PROBLEM REQUIREMENTS:
Please reprint the listing below, substituting "Mid-level" for each occurrence of "Middle" and leaving everything else unchanged.

Begin DATA TO PROCESS

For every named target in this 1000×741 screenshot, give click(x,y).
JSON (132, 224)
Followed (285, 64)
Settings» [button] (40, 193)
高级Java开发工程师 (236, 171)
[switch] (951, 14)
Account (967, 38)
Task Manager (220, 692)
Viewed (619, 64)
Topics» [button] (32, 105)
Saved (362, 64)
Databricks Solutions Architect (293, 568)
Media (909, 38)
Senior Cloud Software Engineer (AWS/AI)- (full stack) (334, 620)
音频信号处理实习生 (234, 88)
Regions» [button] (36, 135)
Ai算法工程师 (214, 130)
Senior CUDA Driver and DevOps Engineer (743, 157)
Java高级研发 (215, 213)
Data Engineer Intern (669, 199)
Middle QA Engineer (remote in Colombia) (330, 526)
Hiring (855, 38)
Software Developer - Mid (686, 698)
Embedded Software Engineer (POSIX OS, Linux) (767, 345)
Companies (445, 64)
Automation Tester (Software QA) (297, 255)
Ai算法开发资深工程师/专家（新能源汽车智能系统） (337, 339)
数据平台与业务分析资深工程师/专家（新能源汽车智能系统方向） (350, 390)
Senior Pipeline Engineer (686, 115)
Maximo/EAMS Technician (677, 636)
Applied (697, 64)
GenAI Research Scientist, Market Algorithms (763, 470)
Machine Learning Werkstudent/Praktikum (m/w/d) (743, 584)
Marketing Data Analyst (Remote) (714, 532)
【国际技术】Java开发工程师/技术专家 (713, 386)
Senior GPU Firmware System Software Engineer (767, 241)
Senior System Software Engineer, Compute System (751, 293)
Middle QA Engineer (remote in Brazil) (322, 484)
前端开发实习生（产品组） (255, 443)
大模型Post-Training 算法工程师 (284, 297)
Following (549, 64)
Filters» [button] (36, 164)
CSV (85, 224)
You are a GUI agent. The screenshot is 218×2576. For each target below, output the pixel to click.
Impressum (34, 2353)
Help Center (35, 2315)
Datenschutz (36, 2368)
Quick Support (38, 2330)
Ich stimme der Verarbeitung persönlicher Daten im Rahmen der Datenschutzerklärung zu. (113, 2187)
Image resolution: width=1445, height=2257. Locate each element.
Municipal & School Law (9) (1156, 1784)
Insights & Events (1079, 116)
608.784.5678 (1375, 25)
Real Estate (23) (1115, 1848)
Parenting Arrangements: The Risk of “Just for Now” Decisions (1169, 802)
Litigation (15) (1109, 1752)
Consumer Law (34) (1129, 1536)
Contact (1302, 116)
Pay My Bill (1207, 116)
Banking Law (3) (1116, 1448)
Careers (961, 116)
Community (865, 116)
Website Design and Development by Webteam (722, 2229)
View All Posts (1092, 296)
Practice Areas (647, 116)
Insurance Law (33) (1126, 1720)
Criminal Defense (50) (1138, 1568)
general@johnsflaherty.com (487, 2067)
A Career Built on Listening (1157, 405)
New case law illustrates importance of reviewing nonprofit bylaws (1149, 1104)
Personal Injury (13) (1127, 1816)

End DATA TO PROCESS

FINAL ANSWER:
For every named target in this 1000×741 screenshot, give click(x,y).
JSON (132, 224)
Followed (285, 64)
Settings» [button] (40, 193)
高级Java开发工程师 (236, 171)
[switch] (951, 14)
Account (967, 38)
Task Manager (220, 692)
Viewed (619, 64)
Topics» [button] (32, 105)
Saved (362, 64)
Databricks Solutions Architect (293, 568)
Media (909, 38)
Senior Cloud Software Engineer (AWS/AI)- (full stack) (334, 620)
音频信号处理实习生 (234, 88)
Regions» [button] (36, 135)
Ai算法工程师 (214, 130)
Senior CUDA Driver and DevOps Engineer (743, 157)
Java高级研发 (215, 213)
Data Engineer Intern (669, 199)
Mid-level QA Engineer (remote in Colombia) (330, 526)
Hiring (855, 38)
Software Developer - Mid (686, 698)
Embedded Software Engineer (POSIX OS, Linux) (767, 345)
Companies (445, 64)
Automation Tester (Software QA) (297, 255)
Ai算法开发资深工程师/专家（新能源汽车智能系统） (337, 339)
数据平台与业务分析资深工程师/专家（新能源汽车智能系统方向） (350, 390)
Senior Pipeline Engineer (686, 115)
Maximo/EAMS Technician (677, 636)
Applied (697, 64)
GenAI Research Scientist, Market Algorithms (763, 470)
Machine Learning Werkstudent/Praktikum (m/w/d) (743, 584)
Marketing Data Analyst (Remote) (714, 532)
【国际技术】Java开发工程师/技术专家 (713, 386)
Senior GPU Firmware System Software Engineer (767, 241)
Senior System Software Engineer, Compute System (751, 293)
Mid-level QA Engineer (remote in Brazil) (322, 484)
前端开发实习生（产品组） (255, 443)
大模型Post-Training 算法工程师 (284, 297)
Following (549, 64)
Filters» [button] (36, 164)
CSV (85, 224)
You are a GUI agent. The screenshot is 218×2576. For each target below, output the pixel to click.
Impressum (34, 2353)
Help Center (35, 2315)
Datenschutz (36, 2368)
Quick Support (38, 2330)
Ich stimme der Verarbeitung persönlicher Daten im Rahmen der Datenschutzerklärung zu. (113, 2187)
Image resolution: width=1445, height=2257. Locate each element.
Municipal & School Law (9) (1156, 1784)
Insights & Events (1079, 116)
608.784.5678 (1375, 25)
Real Estate (23) (1115, 1848)
Parenting Arrangements: The Risk of “Just for Now” Decisions (1169, 802)
Litigation (15) (1109, 1752)
Consumer Law (34) (1129, 1536)
Contact (1302, 116)
Pay My Bill (1207, 116)
Banking Law (3) (1116, 1448)
Careers (961, 116)
Community (865, 116)
Website Design and Development by Webteam (722, 2229)
View All Posts (1092, 296)
Practice Areas (647, 116)
Insurance Law (33) (1126, 1720)
Criminal Defense (50) (1138, 1568)
general@johnsflaherty.com (487, 2067)
A Career Built on Listening (1157, 405)
New case law illustrates importance of reviewing nonprofit bylaws (1149, 1104)
Personal Injury (13) (1127, 1816)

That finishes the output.